Como Dylan Thomas y los trovadores occitanos, llega rítmicamente a versos de dudosa existencia, producto de una imaginación auditiva: “La cresta de la montaña clarea claramente y purga/ el interior de la boca de peces de colores y muchachas;/ ayer, a ese avión que sobrevuela, le pinté una lágrima de insecto”.
En el prólogo a Triste y bello, la traductora Sonia Arab Álvarez retoma una sencilla idea que planteó Haruko Ōta: “No tenía capacidad para diferenciar la vida de la poesía y ver cada una de ellas por lo que es. Sus poemas y su estilo de vida encajaban a la perfección”. Pese a todos sus infortunios, tuvo el privilegio de no tener que trabajar en algo que no fuera poesía o traducción. Quizá su muerte temprana ayudó a conservar su más esencial proyecto, escrito en un poema: “Jovial y sereno, es más, sin tener que venderme:/ así quería mi alma verme”.
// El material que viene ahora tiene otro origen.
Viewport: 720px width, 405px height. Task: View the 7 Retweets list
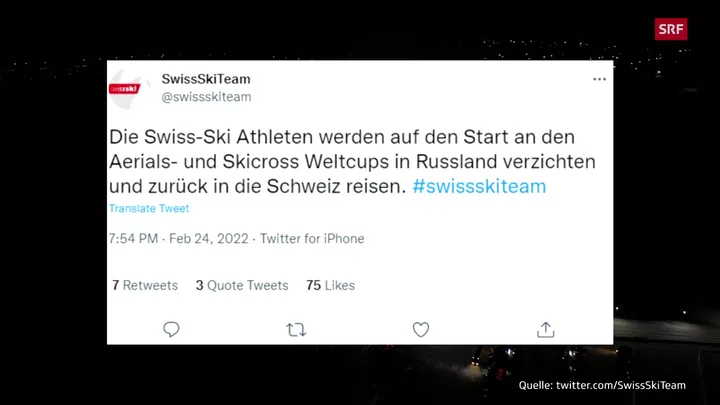pos(145,285)
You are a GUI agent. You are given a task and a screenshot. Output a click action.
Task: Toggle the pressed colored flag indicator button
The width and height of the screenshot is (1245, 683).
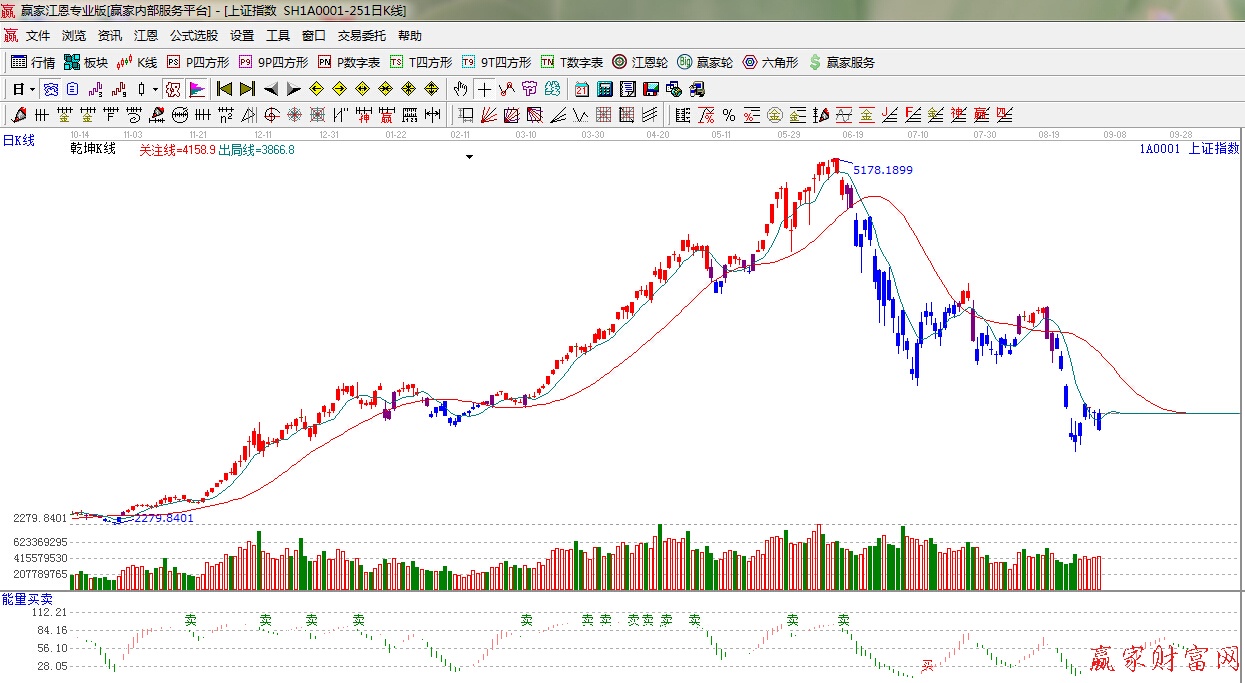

Además de Rimbaud y Verlaine, y de su formación clásica, su recorrido incluye a Baudelaire (fue amigo de su traductor al japonés, Tarō Tominaga) y Kenji Miyazawa; pero además y, sobre todo, integra saberes, canciones populares y poemas humorísticos, como el famoso “Qué cerezo eres si no hay sake”. No se cruzó en sus lecturas con los modernistas, pero supo explotar los espacios en blanco y guiones largos, los silencios, pausas y la velocidad. Combinando las referencias occidentales con su propia tradición, su aporte hoy resulta invalorable.
Abrazado a las estrellas, Chūya Nakahara. Traducción, selección y prólogo de David Taranco. Satori Ediciones, 184 págs.